À travers des témoignages crus, des histoires confinant au sordide et des éclats de rires, parfois, Sophie Bouillon décrit la réalité d'un monde qui reste le plus souvent caché derrière les lourdes tentures des bars, ou dans les fourrés des sous-bois. "Il y a les hommes mariés qui n'ont pas ce qu'ils veulent à la maison (...) ceux qui ont des problèmes avec leur sexualité, les vieux aussi, un peu pervers. Il y a des personnes porteuses de handicap. Et il y a les beaux gosses aussi..." égrènent ainsi Laurie et Maria, dans leur chambre du Venusia.

"J'ai voulu écrire pour les autres, reprend la reporter.

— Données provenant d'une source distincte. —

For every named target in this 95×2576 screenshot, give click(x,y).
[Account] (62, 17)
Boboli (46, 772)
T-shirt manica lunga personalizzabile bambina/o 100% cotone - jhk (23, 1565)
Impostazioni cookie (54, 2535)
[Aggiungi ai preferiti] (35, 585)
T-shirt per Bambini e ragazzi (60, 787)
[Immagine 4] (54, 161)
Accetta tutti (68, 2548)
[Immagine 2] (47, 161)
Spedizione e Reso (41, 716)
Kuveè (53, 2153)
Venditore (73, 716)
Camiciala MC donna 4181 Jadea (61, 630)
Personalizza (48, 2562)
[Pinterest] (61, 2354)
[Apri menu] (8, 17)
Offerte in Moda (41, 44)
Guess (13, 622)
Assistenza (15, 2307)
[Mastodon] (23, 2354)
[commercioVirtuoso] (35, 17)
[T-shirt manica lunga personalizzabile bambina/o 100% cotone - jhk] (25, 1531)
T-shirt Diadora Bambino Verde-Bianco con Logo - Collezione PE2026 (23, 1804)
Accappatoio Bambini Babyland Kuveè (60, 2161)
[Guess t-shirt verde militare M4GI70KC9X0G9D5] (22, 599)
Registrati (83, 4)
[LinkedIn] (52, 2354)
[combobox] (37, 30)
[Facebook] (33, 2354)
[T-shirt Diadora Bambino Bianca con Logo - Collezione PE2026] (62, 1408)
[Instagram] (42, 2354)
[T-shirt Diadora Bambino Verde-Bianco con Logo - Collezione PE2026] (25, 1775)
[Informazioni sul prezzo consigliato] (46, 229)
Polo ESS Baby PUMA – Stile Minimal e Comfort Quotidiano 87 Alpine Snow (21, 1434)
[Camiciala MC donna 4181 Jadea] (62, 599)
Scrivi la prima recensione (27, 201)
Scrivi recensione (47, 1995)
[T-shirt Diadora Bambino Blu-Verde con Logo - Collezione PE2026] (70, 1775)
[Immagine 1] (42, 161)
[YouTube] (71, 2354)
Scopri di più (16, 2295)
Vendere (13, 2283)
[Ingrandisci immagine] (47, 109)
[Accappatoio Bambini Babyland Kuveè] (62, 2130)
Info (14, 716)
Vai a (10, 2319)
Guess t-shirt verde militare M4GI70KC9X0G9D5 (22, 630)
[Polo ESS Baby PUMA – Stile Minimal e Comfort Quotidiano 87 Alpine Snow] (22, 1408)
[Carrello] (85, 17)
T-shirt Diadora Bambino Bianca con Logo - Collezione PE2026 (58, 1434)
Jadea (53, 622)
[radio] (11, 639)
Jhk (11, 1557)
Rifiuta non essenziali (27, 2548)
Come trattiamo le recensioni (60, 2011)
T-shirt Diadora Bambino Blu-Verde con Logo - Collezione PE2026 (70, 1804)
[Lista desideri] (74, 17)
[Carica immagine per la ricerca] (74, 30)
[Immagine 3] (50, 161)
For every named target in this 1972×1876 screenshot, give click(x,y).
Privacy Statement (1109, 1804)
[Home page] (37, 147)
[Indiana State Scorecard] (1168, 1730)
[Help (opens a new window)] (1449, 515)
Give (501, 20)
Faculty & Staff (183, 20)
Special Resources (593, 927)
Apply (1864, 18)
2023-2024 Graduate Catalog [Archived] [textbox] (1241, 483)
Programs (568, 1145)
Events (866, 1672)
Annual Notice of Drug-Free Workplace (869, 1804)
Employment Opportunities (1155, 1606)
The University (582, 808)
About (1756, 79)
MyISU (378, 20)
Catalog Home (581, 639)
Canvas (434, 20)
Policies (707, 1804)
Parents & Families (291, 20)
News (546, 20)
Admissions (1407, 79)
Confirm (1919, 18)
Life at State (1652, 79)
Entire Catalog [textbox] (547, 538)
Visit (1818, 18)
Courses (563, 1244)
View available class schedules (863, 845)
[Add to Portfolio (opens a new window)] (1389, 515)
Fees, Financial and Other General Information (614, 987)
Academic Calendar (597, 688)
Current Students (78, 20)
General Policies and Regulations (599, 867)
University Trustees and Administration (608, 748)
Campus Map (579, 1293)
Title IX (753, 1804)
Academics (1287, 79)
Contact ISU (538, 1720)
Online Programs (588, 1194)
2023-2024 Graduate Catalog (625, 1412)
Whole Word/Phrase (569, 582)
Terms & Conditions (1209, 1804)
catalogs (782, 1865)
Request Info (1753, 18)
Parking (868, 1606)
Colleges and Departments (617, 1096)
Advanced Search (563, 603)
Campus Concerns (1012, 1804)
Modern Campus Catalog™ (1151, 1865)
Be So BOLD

Quand je parle de la prostitution autour de moi, tout le monde a son avis, fondé sur des fantasmes". Les clients aussi ont voix au chapitre. Pour certains, il s'agit simplement de pallier une solitude. Pour d'autres, aller voir les prostituées relève d'une addiction. Jean-Marie confie: "Pendant l'acte, on se recentre sur ses droits, ses besoins et sa propre souffrance. Je refusais de voir les signes de leur trauma, quand il y en avait un. Je me disais que c'est quand même mieux d'être prostituée que d'être manutentionnaire comme moi." Dans les textes de loi, il est souvent question de pénaliser Jean-Marie et les autres.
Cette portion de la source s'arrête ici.